(Element and text position data)
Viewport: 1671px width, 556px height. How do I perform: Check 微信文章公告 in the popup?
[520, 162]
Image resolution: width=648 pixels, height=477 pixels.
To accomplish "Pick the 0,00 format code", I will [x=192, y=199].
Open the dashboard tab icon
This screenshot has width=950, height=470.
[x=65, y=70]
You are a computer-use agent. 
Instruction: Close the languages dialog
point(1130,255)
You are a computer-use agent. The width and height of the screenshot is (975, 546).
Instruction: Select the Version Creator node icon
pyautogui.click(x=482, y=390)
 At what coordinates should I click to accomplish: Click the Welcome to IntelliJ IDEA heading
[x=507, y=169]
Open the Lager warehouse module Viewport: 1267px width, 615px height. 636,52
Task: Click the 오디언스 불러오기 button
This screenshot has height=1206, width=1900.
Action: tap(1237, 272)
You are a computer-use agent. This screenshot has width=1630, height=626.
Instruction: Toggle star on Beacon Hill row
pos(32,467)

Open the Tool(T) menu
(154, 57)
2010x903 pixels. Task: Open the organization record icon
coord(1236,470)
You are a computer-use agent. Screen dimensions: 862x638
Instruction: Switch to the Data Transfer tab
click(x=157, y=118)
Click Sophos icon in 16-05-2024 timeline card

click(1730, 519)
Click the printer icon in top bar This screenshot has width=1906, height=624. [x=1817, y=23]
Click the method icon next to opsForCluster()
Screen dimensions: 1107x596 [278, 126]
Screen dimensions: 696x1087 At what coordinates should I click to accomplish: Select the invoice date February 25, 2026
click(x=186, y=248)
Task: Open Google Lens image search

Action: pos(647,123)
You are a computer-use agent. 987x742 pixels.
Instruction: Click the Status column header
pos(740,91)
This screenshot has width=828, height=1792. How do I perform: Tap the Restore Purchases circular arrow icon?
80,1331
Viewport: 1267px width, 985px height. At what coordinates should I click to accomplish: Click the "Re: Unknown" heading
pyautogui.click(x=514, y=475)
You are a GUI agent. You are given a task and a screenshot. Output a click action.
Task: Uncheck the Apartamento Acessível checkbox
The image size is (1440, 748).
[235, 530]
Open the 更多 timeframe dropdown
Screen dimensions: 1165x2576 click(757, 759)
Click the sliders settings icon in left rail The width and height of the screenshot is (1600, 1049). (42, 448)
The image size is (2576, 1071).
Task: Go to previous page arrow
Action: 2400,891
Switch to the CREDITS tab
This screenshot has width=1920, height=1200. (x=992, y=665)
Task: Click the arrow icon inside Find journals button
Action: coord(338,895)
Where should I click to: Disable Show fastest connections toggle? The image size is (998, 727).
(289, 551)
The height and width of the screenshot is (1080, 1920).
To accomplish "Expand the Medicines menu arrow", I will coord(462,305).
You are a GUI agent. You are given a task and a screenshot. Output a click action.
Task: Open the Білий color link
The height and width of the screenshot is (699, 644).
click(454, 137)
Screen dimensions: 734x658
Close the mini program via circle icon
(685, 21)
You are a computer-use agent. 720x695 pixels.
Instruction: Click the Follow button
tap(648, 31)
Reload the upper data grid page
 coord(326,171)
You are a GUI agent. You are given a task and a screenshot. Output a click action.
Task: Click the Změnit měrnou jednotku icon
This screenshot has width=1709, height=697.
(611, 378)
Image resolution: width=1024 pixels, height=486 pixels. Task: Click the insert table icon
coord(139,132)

:: AIM ::
Rewrite all the records above with every "Instruction:" swapped for "Command:", leaving everything else unchanged.

:: TASK RESULT ::
Viewport: 1671px width, 556px height. How do I perform: Check 微信文章公告 in the popup?
[520, 162]
Image resolution: width=648 pixels, height=477 pixels.
To accomplish "Pick the 0,00 format code", I will [x=192, y=199].
Open the dashboard tab icon
This screenshot has width=950, height=470.
[x=65, y=70]
You are a computer-use agent. 
Command: Close the languages dialog
point(1130,255)
You are a computer-use agent. The width and height of the screenshot is (975, 546).
Command: Select the Version Creator node icon
pyautogui.click(x=482, y=390)
 At what coordinates should I click to accomplish: Click the Welcome to IntelliJ IDEA heading
[x=507, y=169]
Open the Lager warehouse module Viewport: 1267px width, 615px height. 636,52
Task: Click the 오디언스 불러오기 button
This screenshot has height=1206, width=1900.
Action: tap(1237, 272)
You are a computer-use agent. This screenshot has width=1630, height=626.
Command: Toggle star on Beacon Hill row
pos(32,467)

Open the Tool(T) menu
(154, 57)
2010x903 pixels. Task: Open the organization record icon
coord(1236,470)
You are a computer-use agent. Screen dimensions: 862x638
Command: Switch to the Data Transfer tab
click(x=157, y=118)
Click Sophos icon in 16-05-2024 timeline card

click(1730, 519)
Click the printer icon in top bar This screenshot has width=1906, height=624. [x=1817, y=23]
Click the method icon next to opsForCluster()
Screen dimensions: 1107x596 [278, 126]
Screen dimensions: 696x1087 At what coordinates should I click to accomplish: Select the invoice date February 25, 2026
click(x=186, y=248)
Task: Open Google Lens image search

Action: pos(647,123)
You are a computer-use agent. 987x742 pixels.
Command: Click the Status column header
pos(740,91)
This screenshot has width=828, height=1792. How do I perform: Tap the Restore Purchases circular arrow icon?
80,1331
Viewport: 1267px width, 985px height. At what coordinates should I click to accomplish: Click the "Re: Unknown" heading
pyautogui.click(x=514, y=475)
You are a GUI agent. You are given a task and a screenshot. Output a click action.
Task: Uncheck the Apartamento Acessível checkbox
The image size is (1440, 748).
[235, 530]
Open the 更多 timeframe dropdown
Screen dimensions: 1165x2576 click(757, 759)
Click the sliders settings icon in left rail The width and height of the screenshot is (1600, 1049). (42, 448)
The image size is (2576, 1071).
Task: Go to previous page arrow
Action: 2400,891
Switch to the CREDITS tab
This screenshot has width=1920, height=1200. (x=992, y=665)
Task: Click the arrow icon inside Find journals button
Action: coord(338,895)
Where should I click to: Disable Show fastest connections toggle? The image size is (998, 727).
(289, 551)
The height and width of the screenshot is (1080, 1920).
To accomplish "Expand the Medicines menu arrow", I will coord(462,305).
You are a GUI agent. You are given a task and a screenshot. Output a click action.
Task: Open the Білий color link
The height and width of the screenshot is (699, 644).
click(454, 137)
Screen dimensions: 734x658
Close the mini program via circle icon
(685, 21)
You are a computer-use agent. 720x695 pixels.
Command: Click the Follow button
tap(648, 31)
Reload the upper data grid page
 coord(326,171)
You are a GUI agent. You are given a task and a screenshot. Output a click action.
Task: Click the Změnit měrnou jednotku icon
This screenshot has width=1709, height=697.
(611, 378)
Image resolution: width=1024 pixels, height=486 pixels. Task: Click the insert table icon
coord(139,132)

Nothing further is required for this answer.